Sage advice! I would add two things:
1- Your approach to learning should be context dependent. Some courses, like history, are rote memorization, others yield to understanding the system, like organic chemistry. I saw many fellow students struggle with orgo, trying to memorize every reaction. I understood the theoretical mechanistic systematics, I could figure it out for myself without having to memorize it. Foreign languages: you don’t learn them by memorizing definitions and translating everything into English, you learn them by understanding the words per se. This is important for another reason — there’s not always a 1:1 correspondence between word meanings in different languages. It’s like a Venn diagram — part of the meanings are the same in both languages, but then there are nuances that differ. Like, the use of “however” in English might have to be rendered by one of six different words in German to accurately capture the nuance of the word in a particular context.
The context also includes what you need to get out of the course. Some courses are just “check the box” for “certification” — your degree. Memorize, pass the course, forget. Like I had to take Russian to check the box. Was never going to have to use it(all the articles in the relevant Russian journals were published in a simultaneous English translation by the State Department), so I just memorized the exam question’s answers. Same with English lit, anthro, etc. — box checking. But my major field, I had to know, and more importantly, understand everything to be able to pursue a career in that subject.

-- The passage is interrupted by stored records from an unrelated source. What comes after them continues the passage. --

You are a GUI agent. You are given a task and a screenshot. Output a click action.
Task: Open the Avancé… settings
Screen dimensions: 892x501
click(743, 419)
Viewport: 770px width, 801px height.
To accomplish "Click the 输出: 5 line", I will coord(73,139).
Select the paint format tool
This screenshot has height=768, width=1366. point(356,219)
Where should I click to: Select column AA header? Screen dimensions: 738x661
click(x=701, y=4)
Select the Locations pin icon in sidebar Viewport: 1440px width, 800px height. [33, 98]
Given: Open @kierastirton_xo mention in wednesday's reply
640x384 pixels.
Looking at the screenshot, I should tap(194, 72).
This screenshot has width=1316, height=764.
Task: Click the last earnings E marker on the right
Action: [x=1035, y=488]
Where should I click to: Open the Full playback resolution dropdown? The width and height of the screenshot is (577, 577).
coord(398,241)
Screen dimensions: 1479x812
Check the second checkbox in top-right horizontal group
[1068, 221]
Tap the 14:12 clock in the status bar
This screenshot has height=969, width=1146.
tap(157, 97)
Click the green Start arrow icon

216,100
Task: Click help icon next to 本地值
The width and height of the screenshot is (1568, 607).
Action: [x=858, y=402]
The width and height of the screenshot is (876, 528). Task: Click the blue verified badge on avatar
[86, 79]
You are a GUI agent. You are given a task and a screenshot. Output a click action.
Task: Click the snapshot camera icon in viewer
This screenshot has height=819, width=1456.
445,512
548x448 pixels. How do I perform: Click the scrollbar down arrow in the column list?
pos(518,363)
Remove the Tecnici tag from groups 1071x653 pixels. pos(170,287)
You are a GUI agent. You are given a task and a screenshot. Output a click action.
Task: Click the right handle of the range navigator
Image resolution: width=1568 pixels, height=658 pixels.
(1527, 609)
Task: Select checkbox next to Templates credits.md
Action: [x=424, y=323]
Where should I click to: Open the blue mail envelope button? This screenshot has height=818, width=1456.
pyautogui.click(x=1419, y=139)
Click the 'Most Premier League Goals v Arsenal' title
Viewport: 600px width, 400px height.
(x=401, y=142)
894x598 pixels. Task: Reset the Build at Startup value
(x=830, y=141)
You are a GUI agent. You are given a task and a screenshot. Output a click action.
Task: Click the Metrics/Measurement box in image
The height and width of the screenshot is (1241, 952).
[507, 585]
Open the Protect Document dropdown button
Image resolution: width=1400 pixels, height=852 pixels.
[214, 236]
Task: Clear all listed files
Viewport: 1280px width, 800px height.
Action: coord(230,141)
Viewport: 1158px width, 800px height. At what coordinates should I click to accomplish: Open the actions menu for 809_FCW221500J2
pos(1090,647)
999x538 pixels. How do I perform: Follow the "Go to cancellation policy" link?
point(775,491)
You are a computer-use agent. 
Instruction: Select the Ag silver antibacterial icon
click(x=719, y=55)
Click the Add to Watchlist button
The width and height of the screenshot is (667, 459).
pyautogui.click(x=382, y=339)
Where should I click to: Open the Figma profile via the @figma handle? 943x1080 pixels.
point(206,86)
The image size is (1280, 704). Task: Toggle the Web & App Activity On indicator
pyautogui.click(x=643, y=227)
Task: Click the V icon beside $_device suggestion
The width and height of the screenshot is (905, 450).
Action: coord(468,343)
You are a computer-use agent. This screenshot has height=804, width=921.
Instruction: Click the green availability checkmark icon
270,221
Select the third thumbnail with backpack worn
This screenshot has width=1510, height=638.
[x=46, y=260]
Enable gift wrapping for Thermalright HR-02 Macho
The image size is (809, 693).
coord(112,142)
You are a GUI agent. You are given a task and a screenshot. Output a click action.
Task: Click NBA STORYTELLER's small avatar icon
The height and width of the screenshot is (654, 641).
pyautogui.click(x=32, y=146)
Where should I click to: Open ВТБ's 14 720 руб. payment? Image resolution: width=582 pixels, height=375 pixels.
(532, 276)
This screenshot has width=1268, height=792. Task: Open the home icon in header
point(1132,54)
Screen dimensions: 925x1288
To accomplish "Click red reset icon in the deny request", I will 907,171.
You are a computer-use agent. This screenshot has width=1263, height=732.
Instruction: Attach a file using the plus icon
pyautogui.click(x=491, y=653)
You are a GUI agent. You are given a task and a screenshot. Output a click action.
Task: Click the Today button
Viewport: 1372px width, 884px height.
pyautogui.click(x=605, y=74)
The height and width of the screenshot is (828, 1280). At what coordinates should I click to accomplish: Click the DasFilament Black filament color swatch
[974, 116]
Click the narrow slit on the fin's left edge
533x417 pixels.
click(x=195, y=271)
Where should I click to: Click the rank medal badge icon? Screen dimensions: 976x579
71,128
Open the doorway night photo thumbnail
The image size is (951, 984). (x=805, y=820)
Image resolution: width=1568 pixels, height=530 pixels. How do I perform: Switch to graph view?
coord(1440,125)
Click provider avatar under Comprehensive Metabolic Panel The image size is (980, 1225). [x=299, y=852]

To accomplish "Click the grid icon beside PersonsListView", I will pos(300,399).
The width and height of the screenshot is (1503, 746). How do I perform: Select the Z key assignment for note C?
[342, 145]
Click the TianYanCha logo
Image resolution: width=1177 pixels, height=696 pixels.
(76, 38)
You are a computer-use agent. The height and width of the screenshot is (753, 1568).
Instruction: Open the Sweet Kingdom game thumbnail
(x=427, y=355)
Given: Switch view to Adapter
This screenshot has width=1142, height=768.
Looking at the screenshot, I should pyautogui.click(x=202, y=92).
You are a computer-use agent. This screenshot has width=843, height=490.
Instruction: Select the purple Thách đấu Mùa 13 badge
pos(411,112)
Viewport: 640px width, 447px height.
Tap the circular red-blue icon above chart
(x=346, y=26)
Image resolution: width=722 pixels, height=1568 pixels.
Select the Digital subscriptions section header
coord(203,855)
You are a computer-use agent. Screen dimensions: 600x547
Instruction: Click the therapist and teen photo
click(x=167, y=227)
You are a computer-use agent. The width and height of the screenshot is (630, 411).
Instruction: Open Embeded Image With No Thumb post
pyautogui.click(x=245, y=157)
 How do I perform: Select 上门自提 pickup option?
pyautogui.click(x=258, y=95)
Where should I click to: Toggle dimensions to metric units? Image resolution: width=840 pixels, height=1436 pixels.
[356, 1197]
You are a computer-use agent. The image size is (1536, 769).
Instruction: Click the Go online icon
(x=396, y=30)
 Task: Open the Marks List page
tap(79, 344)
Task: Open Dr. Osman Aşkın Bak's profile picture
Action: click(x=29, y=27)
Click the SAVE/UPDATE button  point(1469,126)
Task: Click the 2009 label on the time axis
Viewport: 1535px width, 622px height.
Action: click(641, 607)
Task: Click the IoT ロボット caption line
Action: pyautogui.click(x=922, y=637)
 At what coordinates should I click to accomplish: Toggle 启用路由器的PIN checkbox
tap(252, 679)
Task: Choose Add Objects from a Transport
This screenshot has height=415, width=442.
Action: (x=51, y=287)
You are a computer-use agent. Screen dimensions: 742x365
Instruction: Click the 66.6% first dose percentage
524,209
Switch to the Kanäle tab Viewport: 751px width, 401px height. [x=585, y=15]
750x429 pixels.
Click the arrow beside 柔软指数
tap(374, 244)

2- Listen to and know your professor. I had one course where the exam was about a highly-disputed phenomenon. My own judgement lay on one side of the dispute, but I knew that the professor had studied with the proponent of the other side. I knew that he was going to want people to spout his personal preference, so, despite disagreeing, I parroted that interpretation and got an A. One prof had just written a book on American History from 1929 to the present. He said he was just going to lecture about that book, and we didn’t have to come to the lectures, just go to the quiz sections. Listening to him and skipping the lectures saved me five hours a week.